El asesino tenía en la mano una cosa delgada y ensangrentada, y la fibra blancuzca del nudillo asomaba bajo el muñón empapado en sangre. Aún lucía el anillo de Emperel, que iluminó la cabeza del asesino con una brillante luz azulada. Su rostro era como el de una mantis, tenía una barbilla afilada, era chupado y sus ojos, de forma oval, eran rojos como ascuas. Incluso iluminado por aquella luz, la complexión de la criatura permanecía envuelta en sombras, oscura, pero no tanto como para que Emperel no reparase en el aire familiar de su nariz afilada y el labio vuelto hacia arriba. Sacó la espada para interponer la hoja entre él y aquella cosa con forma humana.
—¿Te… te conozco?
—No por mucho tiempo —respondió el asesino en un hilo de voz, entornando los ojos rojos.
Emperel se incorporó pesadamente hasta ponerse en pie, y avanzó un paso hacia el asesino, adoptando con la espada una guardia alta. El vampiro hizo una mueca y retrocedió para mantener la distancia, cerrando el puño alrededor del anillo. Un suspiro de satisfacción surgió de sus labios cuando la luz que despedía la amatista fluyó en su mano, inundando la estancia con una luz desigual y fantasmagórica.
Emperel sintió que un escalofrío recorría su espina dorsal: el asesino absorbía la magia del anillo, al igual que había absorbido los rayos mágicos que despidieron sus brazaletes y la magia de la daga. La estancia empezó a difuminarse ante su mirada. Consciente de que no tardaría en encontrarse atrapado en la oscuridad, sin la capa ni otra vía de escape, Emperel echó un vistazo a la salida. El asesino se le adelantó para cortarle el paso.
Perfecto. Emperel se arrojó al ataque, permitiéndose esbozar una sonrisa confiada cuando el último resquicio de luz desapareció de su anillo. Su espada carecía de magia, y cuando la hoja encontró su objetivo, el asesino gruñó y cayó en la oscuridad. Emperel giró sobre sus talones y lanzó varios tajos a uno y otro lado. Saltaron chispas cuando la hoja de la espada dio contra el suelo de piedra. Se dio la vuelta y retrocedió, esgrimiendo a oscuras y trazando en el aire todo tipo de guardias defensivas. Oyó un leve golpe, tan leve que apenas alcanzó a oírlo dado el silbido del arma. Se acercó hacia el ruido sin dejar de trazar arcos con la espada, que finalmente golpeó contra una esquina de acceso al túnel, con el consiguiente desprendimiento de tierra y guijarros.

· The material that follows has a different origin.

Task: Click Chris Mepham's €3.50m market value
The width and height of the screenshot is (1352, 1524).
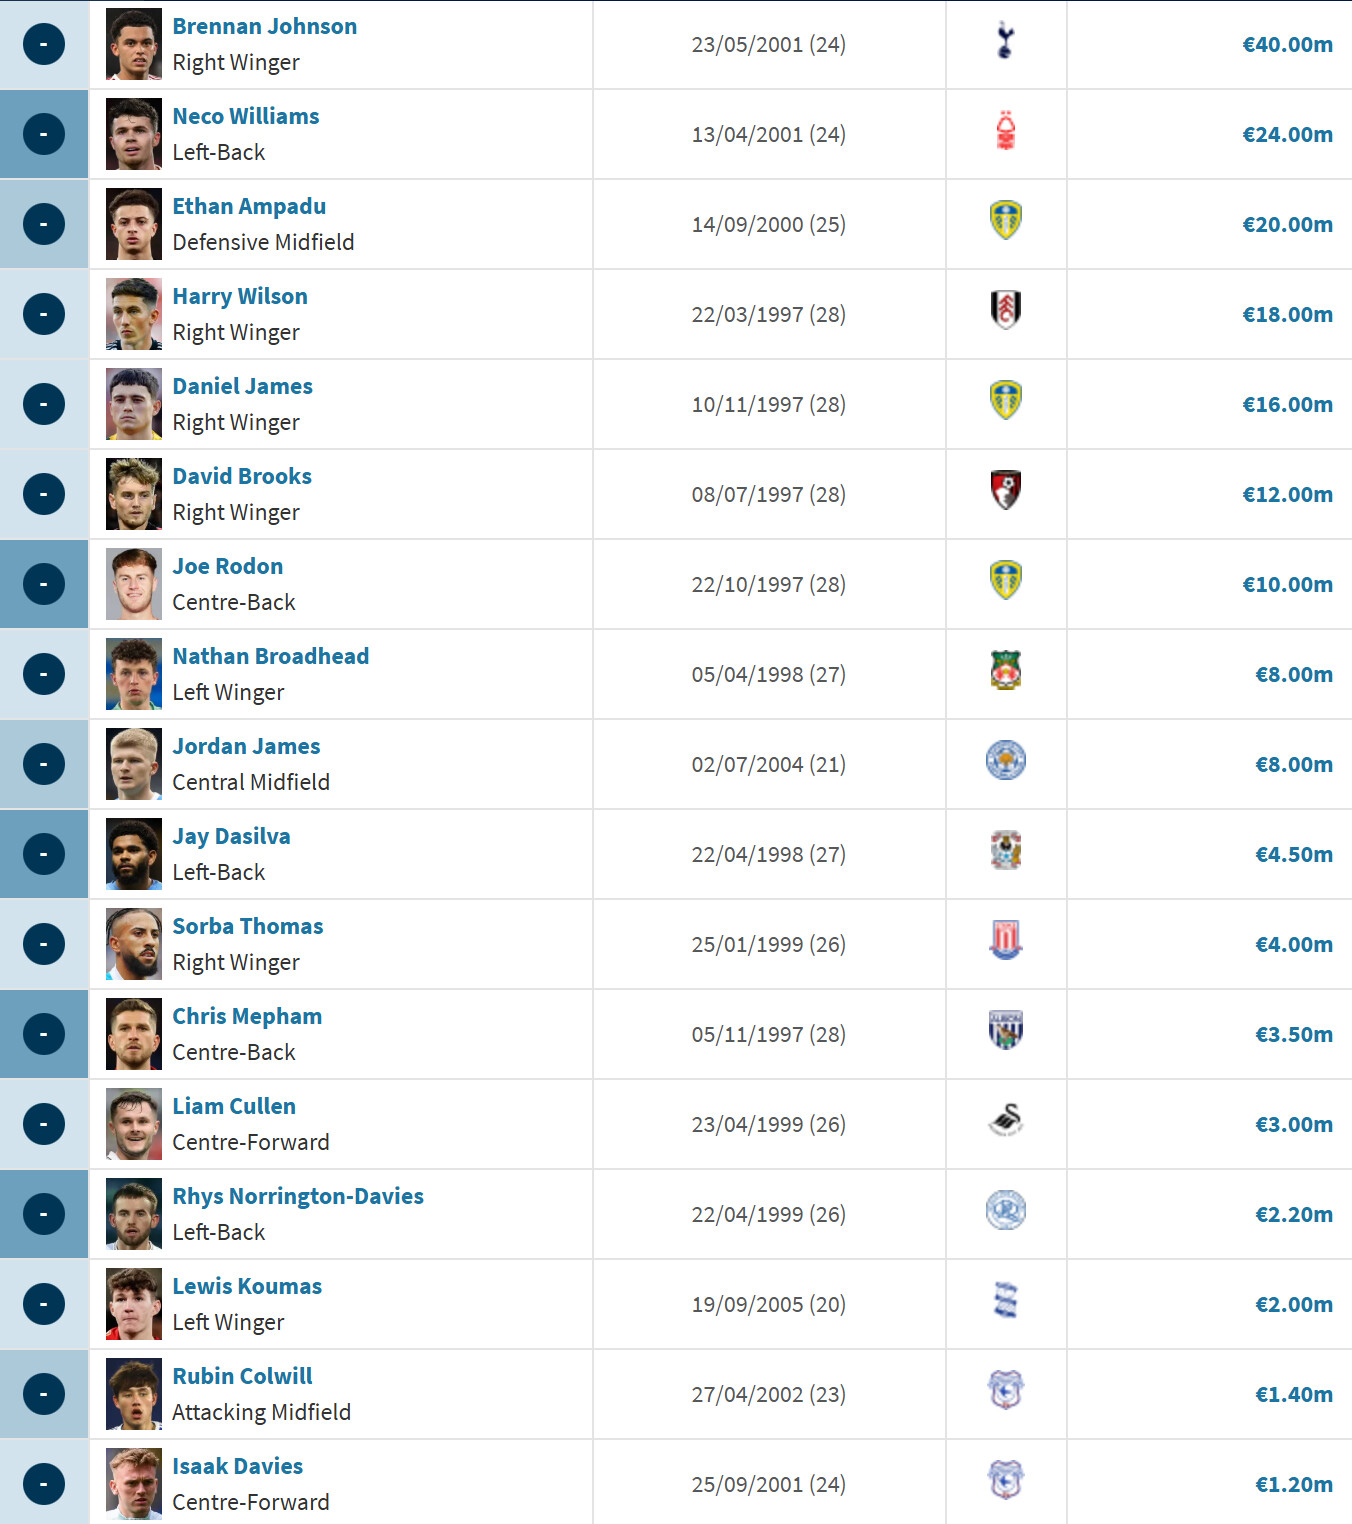Action: (1293, 1034)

Un leve gemido reverberó en las paredes del túnel, seguido por el roce del cuero en la tierra. Emperel se adentró en el pasadizo con la punta de la espada por delante, que zarandeaba de un lado a otro. No alcanzó nada aparte de la tierra y las raíces.
Al cabo de un momento, su caballo relinchó y descubrió que el asesino había desaparecido.